=== EXERCISE PROMPT ===
An exact transcription is needed, beginning at the line with "599x481 pixels. How" and ending at the last line of the listing, with pictures left out and nothing else added.

=== RECORDS PROVIDED ===

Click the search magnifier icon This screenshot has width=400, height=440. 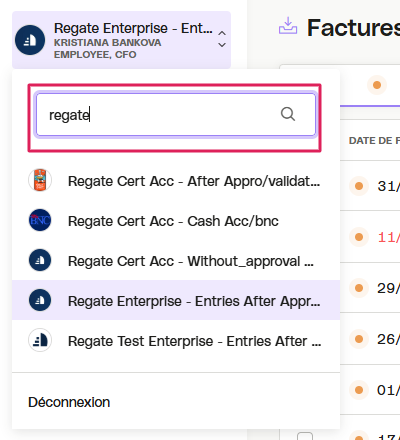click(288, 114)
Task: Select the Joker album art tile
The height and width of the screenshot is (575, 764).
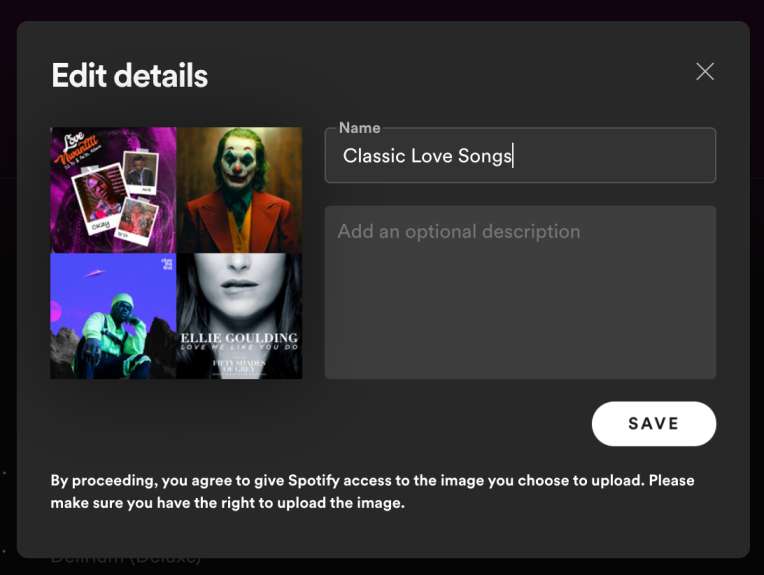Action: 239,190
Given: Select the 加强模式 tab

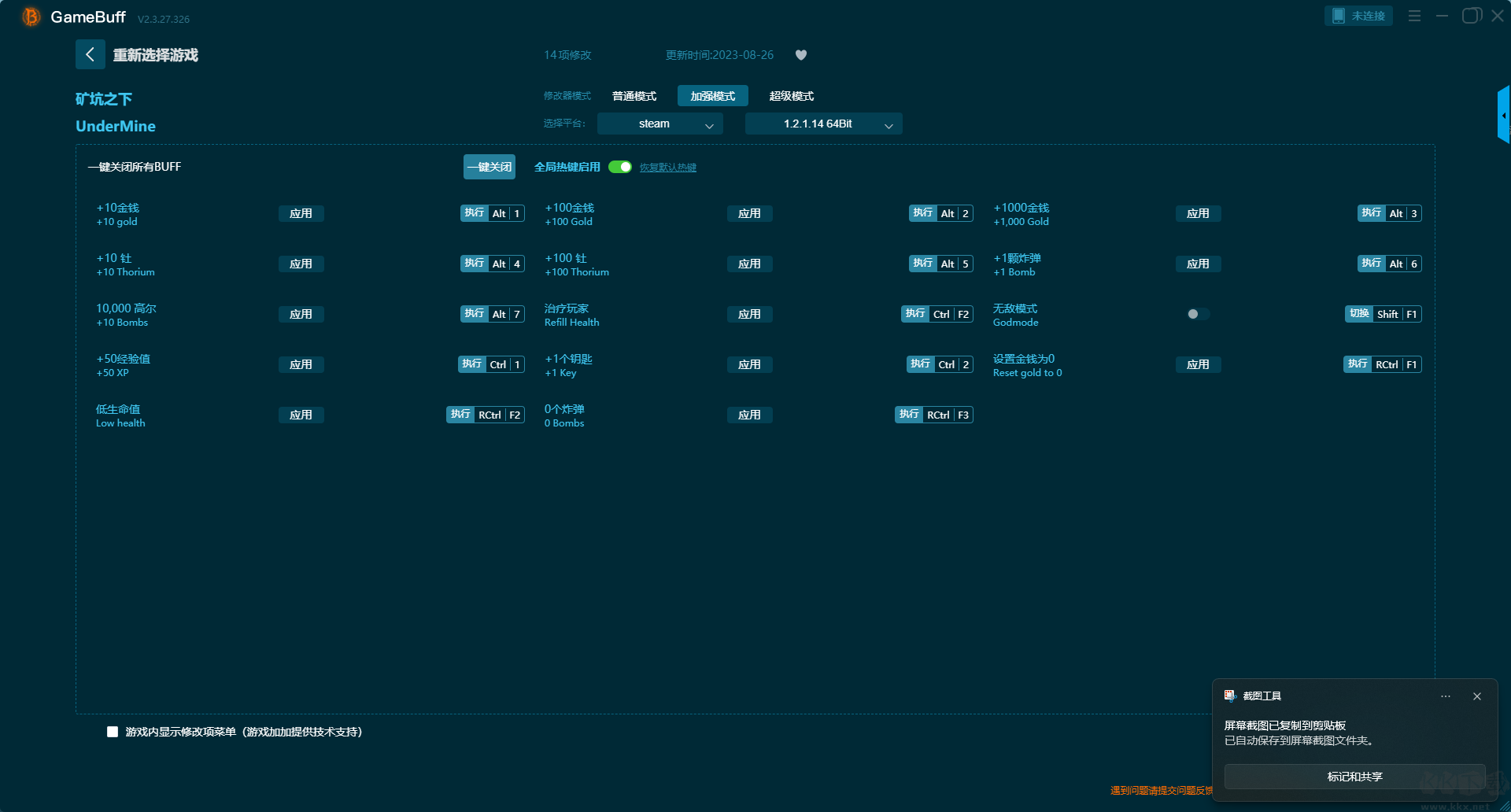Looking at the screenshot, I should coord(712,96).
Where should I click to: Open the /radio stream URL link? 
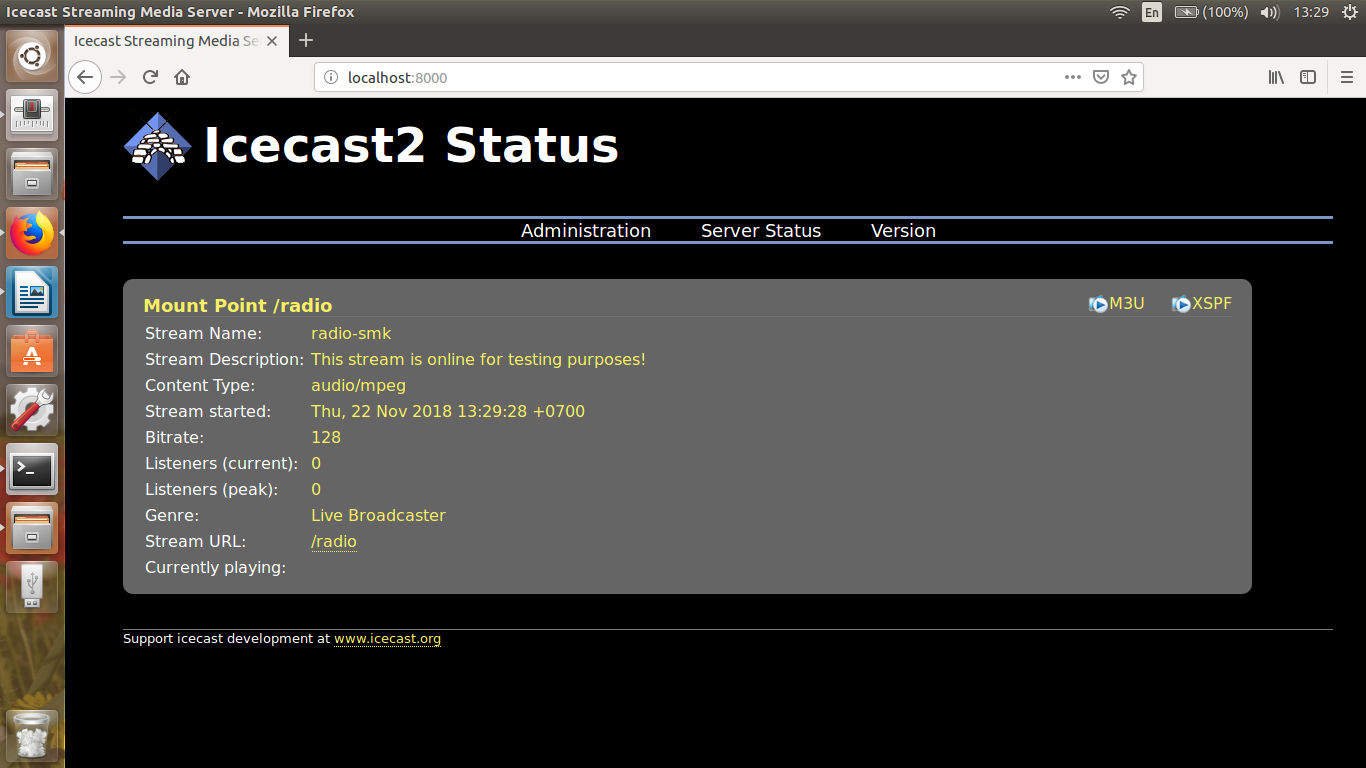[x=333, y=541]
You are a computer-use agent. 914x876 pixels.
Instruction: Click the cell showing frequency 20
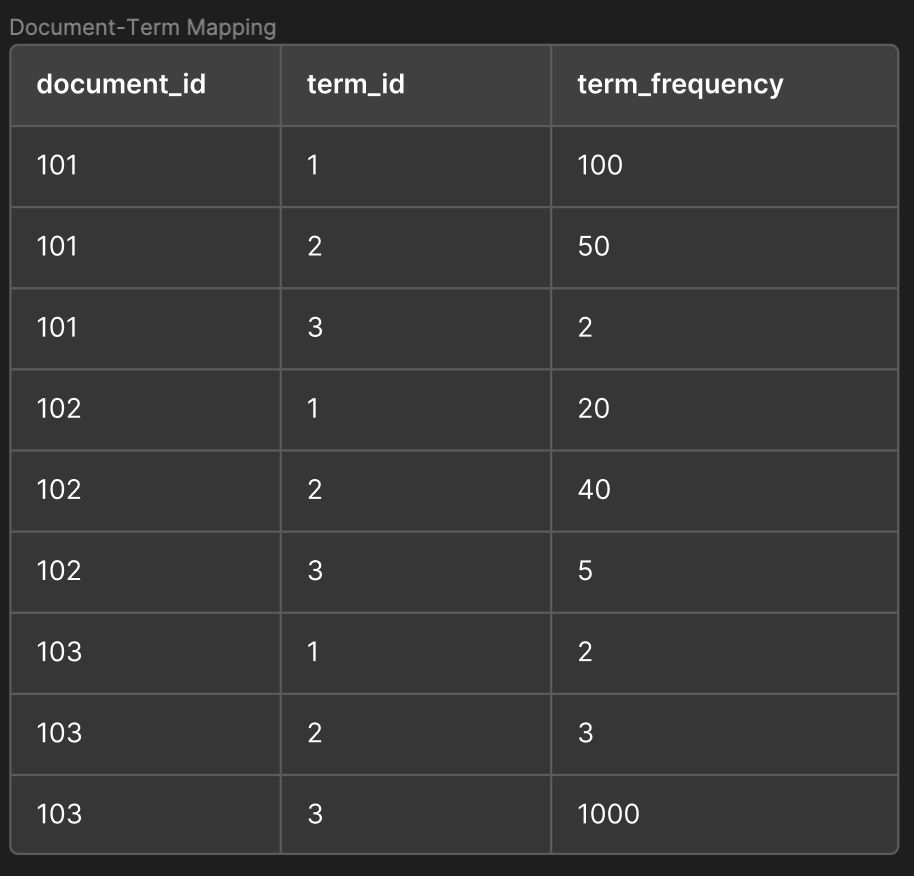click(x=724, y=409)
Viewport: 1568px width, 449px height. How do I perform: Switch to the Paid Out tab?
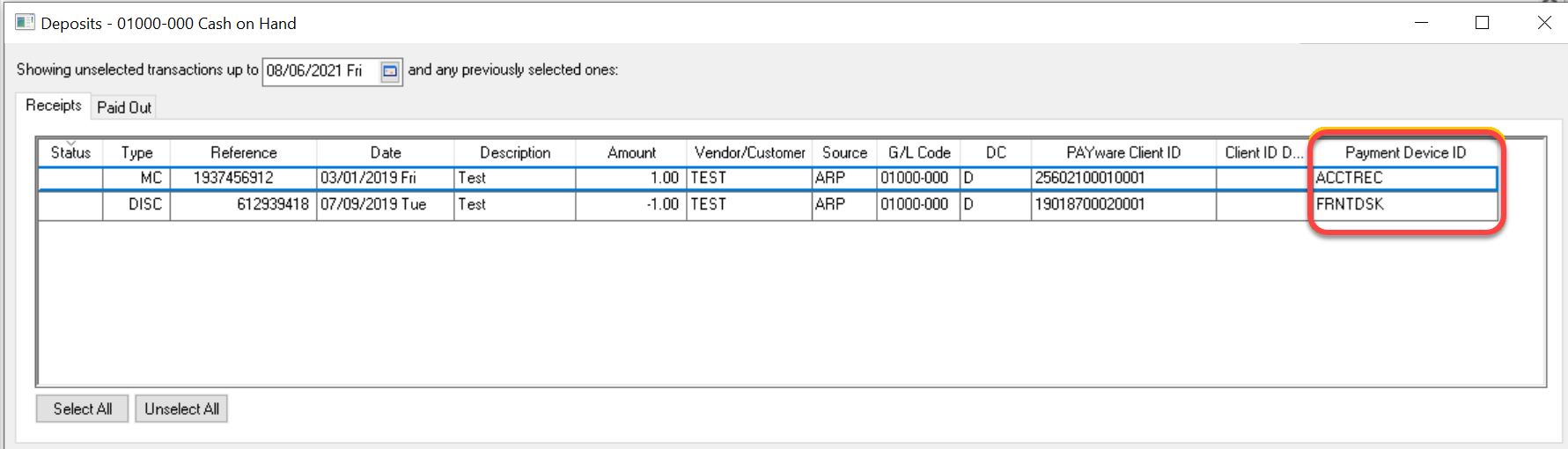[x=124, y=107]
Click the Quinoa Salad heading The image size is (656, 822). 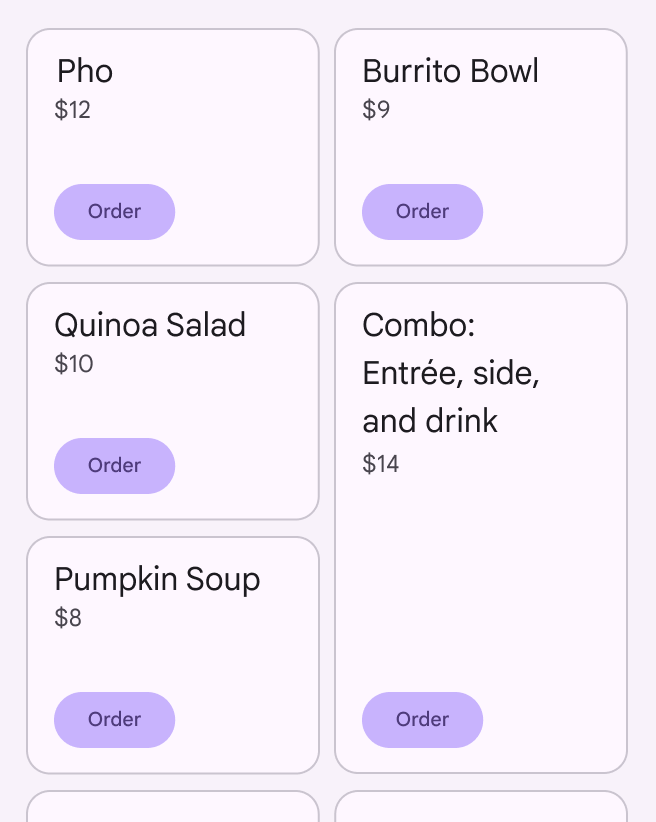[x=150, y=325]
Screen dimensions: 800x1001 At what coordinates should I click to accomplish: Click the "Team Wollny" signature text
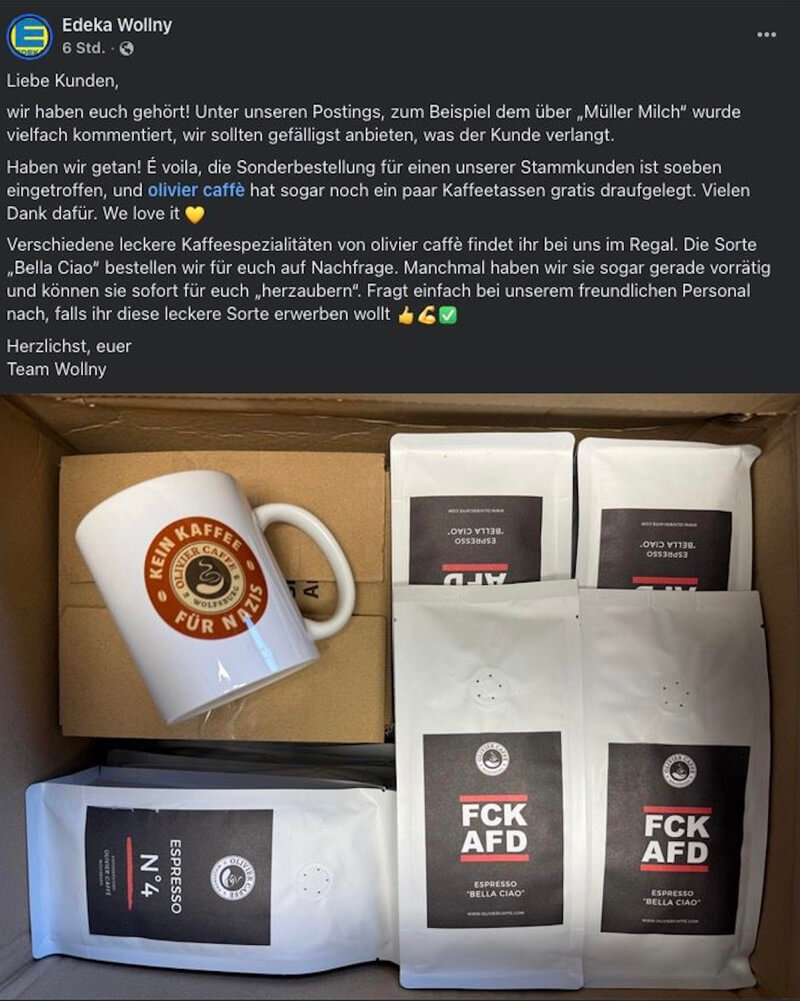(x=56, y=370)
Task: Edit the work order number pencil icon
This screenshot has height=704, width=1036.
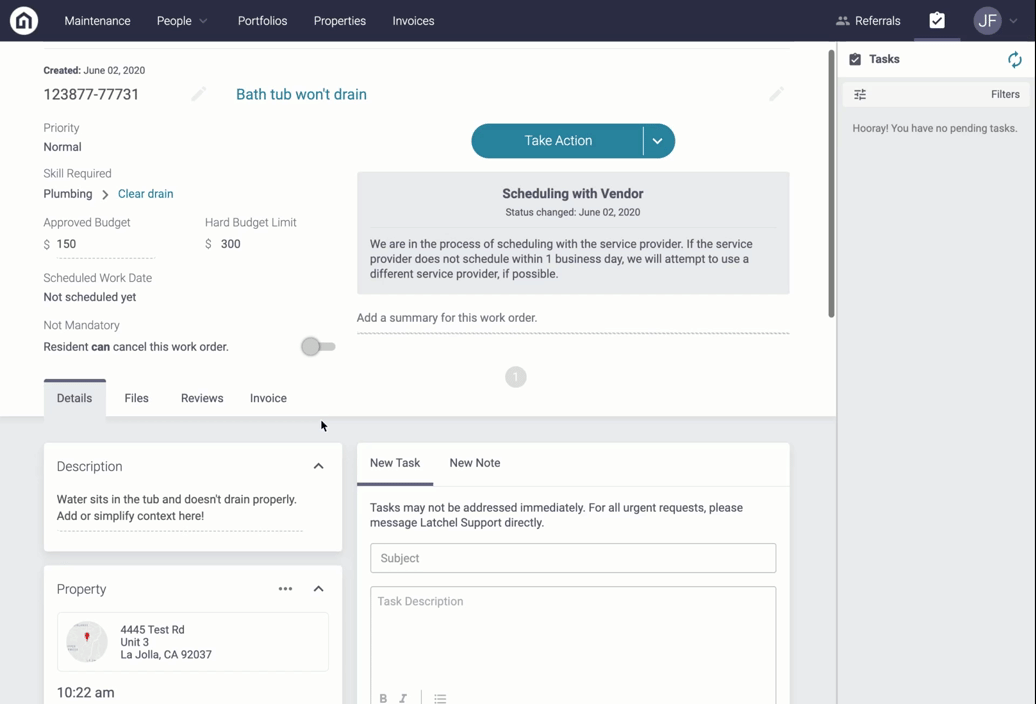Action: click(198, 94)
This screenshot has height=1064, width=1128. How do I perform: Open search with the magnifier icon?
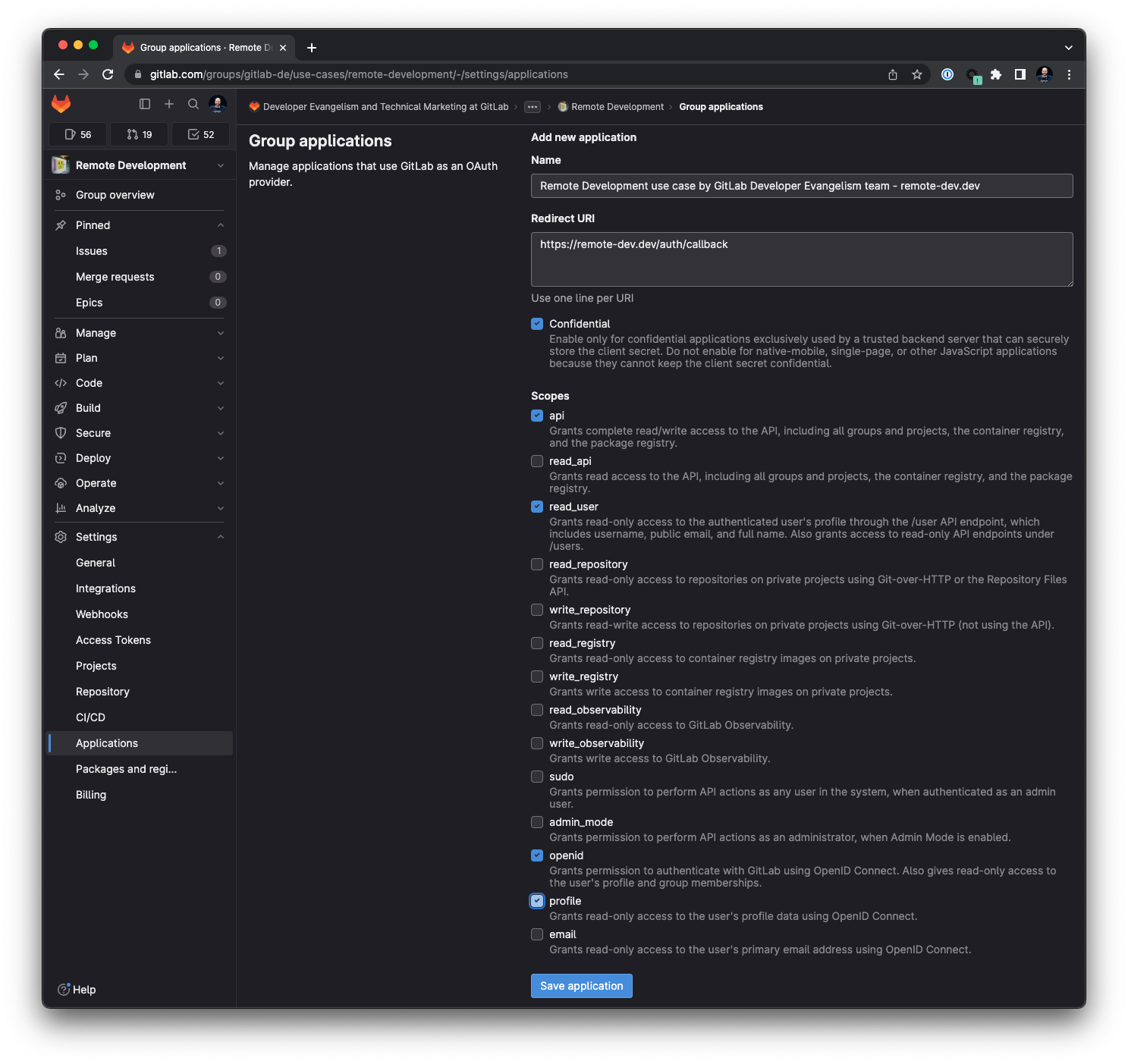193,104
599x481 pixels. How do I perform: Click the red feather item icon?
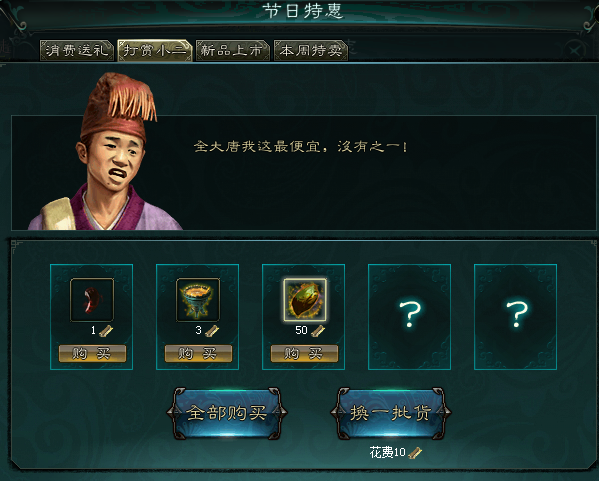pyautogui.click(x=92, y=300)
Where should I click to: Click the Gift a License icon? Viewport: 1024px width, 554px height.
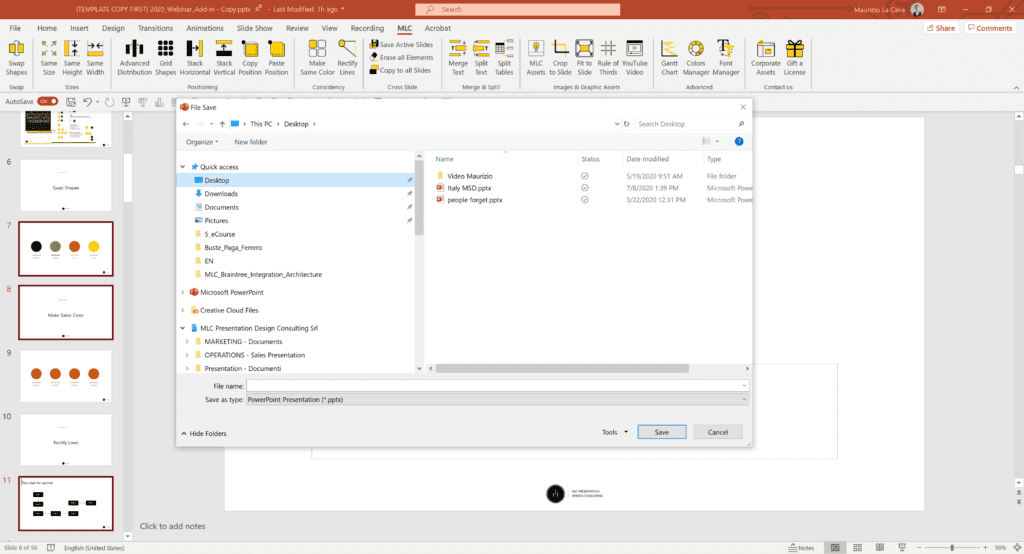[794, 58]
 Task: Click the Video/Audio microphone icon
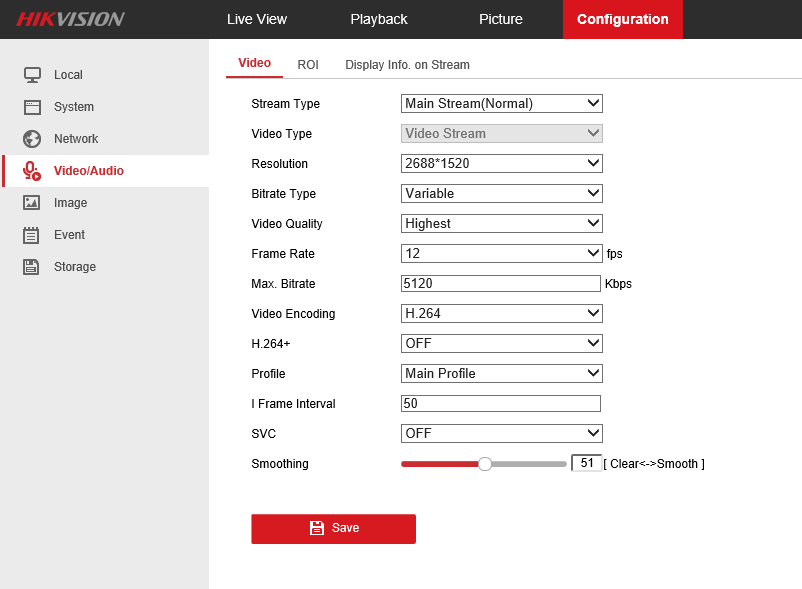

===

=== TASK ANSWER ===
599x481 pixels. How do I perform: Click the red feather item icon?
pyautogui.click(x=92, y=300)
Where should I click to: Click the Gift a License icon? Viewport: 1024px width, 554px height.
[794, 58]
 Task: Click the Video/Audio microphone icon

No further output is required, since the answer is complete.